I think that you have skipped on the description provided.

 

Are the values of the salary in dollar amounts: $102,454.18 or in thousands such as 102 for $102,000?

 

From the answer I suspect that salary was provided in thousands but you skipped any description actually provided of the input data set. Potentially bits in the code might also address this issue but without code can't say for sure.

 

You need need to know the units that a variable is collected in to apply the interpretation correctly.

Mathis1
Quartz | Level 8
Unfortunately the quizz doesn't provide any extra information... Maybe the salary is given in thousand of dollars indeed.
Reeza
Super User
Where did you find this question?
ballardw
Super User

One suspects that there is an introduction that describes the data set and then the set is used for multiple questions. The introduction could be many questions previously.

 

If there is no such description anywhere I would hope that you are not spending any money on this practice quiz as they don't know how to present information needed to answer questions.

####

**STATED TASK 1:**
Write out the stretch of the forum thread on salary units from "From the answer" through "find this question?", word for word.
**STATED TASK 2:**
Carry the forum thread on salary units forward with a new post after its final one.
The items that follow have no connection to the forum thread on salary units.

####

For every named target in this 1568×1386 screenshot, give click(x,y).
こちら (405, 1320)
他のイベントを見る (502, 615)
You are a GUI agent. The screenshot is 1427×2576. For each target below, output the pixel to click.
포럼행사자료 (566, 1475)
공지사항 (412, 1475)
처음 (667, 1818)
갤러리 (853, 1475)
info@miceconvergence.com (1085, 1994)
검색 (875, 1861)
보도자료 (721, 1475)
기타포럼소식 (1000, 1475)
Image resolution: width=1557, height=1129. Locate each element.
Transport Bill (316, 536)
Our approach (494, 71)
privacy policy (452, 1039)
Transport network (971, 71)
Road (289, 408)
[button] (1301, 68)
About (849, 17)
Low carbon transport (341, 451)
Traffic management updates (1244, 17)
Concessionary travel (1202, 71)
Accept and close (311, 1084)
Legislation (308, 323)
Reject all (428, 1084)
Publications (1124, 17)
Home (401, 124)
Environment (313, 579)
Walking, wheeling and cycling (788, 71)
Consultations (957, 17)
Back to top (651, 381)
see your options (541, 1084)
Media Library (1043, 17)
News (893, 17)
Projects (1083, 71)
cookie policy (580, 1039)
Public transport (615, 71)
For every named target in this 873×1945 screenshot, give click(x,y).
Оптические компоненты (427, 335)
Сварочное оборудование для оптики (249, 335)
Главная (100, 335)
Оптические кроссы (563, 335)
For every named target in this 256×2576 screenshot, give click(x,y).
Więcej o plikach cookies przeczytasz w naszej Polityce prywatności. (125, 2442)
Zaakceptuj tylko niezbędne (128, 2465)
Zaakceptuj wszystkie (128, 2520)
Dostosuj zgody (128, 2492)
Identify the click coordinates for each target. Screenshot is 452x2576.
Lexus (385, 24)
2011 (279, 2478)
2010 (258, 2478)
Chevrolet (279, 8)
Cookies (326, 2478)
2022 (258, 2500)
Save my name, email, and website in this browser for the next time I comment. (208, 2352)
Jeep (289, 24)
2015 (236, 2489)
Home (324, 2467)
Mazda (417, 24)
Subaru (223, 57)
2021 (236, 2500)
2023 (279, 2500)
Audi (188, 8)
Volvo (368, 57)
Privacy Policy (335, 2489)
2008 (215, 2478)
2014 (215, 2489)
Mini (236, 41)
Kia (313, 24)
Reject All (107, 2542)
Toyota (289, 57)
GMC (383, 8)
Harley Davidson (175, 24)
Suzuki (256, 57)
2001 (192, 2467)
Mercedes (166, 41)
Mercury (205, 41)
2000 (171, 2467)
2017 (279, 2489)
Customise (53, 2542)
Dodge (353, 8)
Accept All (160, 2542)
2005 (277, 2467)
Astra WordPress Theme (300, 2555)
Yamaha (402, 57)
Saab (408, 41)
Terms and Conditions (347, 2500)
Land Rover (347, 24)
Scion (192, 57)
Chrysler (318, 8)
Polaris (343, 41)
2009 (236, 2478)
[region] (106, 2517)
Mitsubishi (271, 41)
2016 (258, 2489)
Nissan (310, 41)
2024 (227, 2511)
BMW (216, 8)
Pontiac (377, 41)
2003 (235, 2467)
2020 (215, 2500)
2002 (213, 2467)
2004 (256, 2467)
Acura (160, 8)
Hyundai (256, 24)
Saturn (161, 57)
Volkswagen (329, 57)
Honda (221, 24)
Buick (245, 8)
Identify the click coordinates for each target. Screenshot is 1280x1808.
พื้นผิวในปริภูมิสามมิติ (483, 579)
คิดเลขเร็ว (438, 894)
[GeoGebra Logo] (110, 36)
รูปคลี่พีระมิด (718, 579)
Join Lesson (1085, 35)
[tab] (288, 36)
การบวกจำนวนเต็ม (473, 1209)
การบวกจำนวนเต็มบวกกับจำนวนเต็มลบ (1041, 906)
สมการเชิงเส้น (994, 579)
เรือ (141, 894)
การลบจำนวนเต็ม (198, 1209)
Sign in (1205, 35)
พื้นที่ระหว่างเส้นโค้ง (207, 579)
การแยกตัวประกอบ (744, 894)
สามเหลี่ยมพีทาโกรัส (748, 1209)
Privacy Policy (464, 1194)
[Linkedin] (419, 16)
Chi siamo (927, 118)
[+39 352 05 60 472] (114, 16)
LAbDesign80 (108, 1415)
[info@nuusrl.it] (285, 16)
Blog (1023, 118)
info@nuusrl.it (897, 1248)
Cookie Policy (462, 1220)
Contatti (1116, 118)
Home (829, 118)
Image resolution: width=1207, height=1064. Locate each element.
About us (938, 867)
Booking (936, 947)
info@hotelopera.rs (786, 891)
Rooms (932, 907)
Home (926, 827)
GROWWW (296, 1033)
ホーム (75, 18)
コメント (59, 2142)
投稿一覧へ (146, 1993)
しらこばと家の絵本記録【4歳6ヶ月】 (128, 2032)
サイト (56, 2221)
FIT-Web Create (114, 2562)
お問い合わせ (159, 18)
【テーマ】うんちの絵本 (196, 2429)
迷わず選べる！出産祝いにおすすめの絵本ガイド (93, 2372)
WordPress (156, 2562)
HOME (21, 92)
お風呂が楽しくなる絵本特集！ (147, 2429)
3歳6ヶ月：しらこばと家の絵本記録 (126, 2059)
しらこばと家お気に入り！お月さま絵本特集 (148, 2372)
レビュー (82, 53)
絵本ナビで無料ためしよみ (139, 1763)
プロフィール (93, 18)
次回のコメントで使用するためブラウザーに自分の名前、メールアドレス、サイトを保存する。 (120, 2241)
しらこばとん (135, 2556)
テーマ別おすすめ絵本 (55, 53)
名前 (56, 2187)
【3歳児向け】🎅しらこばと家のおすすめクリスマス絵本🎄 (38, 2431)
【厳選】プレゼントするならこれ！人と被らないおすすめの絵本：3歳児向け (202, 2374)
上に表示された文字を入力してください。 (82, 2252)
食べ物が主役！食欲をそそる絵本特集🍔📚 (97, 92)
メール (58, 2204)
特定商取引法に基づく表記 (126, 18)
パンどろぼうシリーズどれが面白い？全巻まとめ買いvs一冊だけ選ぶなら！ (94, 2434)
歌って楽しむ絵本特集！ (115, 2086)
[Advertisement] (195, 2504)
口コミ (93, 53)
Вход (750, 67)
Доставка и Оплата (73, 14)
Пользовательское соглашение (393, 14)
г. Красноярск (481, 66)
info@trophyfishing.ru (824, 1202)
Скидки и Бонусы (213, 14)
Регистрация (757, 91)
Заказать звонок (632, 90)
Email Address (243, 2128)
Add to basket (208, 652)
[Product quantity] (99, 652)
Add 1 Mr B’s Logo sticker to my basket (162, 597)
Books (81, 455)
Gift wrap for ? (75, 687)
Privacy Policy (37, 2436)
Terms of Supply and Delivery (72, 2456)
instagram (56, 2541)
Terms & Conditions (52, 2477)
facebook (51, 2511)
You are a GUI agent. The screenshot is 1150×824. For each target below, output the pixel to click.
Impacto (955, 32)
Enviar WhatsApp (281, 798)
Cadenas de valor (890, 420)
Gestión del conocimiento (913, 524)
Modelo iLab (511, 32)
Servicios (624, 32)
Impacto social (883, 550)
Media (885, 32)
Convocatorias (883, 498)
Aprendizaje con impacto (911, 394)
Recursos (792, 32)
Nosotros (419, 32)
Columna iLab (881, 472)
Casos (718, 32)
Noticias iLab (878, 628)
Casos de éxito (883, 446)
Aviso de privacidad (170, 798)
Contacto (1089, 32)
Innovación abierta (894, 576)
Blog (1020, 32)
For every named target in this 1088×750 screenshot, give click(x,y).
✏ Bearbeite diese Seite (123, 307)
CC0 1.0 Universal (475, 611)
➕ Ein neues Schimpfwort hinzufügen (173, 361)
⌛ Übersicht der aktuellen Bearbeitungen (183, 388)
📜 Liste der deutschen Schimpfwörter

####

**TASK ANSWER 1:**
From the answer I suspect that salary was provided in thousands but you skipped any description actually provided of the input data set. Potentially bits in the code might also address this issue but without code can't say for sure.

 

You need need to know the units that a variable is collected in to apply the interpretation correctly.

Mathis1
Quartz | Level 8
Unfortunately the quizz doesn't provide any extra information... Maybe the salary is given in thousand of dollars indeed.
Reeza
Super User
Where did you find this question?

**TASK ANSWER 2:**
FreelanceReinh
Jade | Level 19

@Mathis1 wrote:
Unfortunately the quizz doesn't provide any extra information... Maybe the salary is given in thousand of dollars indeed.

Hi @Mathis1,

 

Given this odds ratio (1.142) and the alternative of 1 $ or 1000 $ for the unit of the salary variable, you can virtually rule out the possibility of 1 $ with common sense: Assuming monthly or yearly salaries, differences between two values in a realistic dataset will likely be several hundred dollars or more, say, 500 $ for example. However, an odds ratio of 1.142**500 > 5E28 is obviously nonsensical -- regardless of the "event" in question.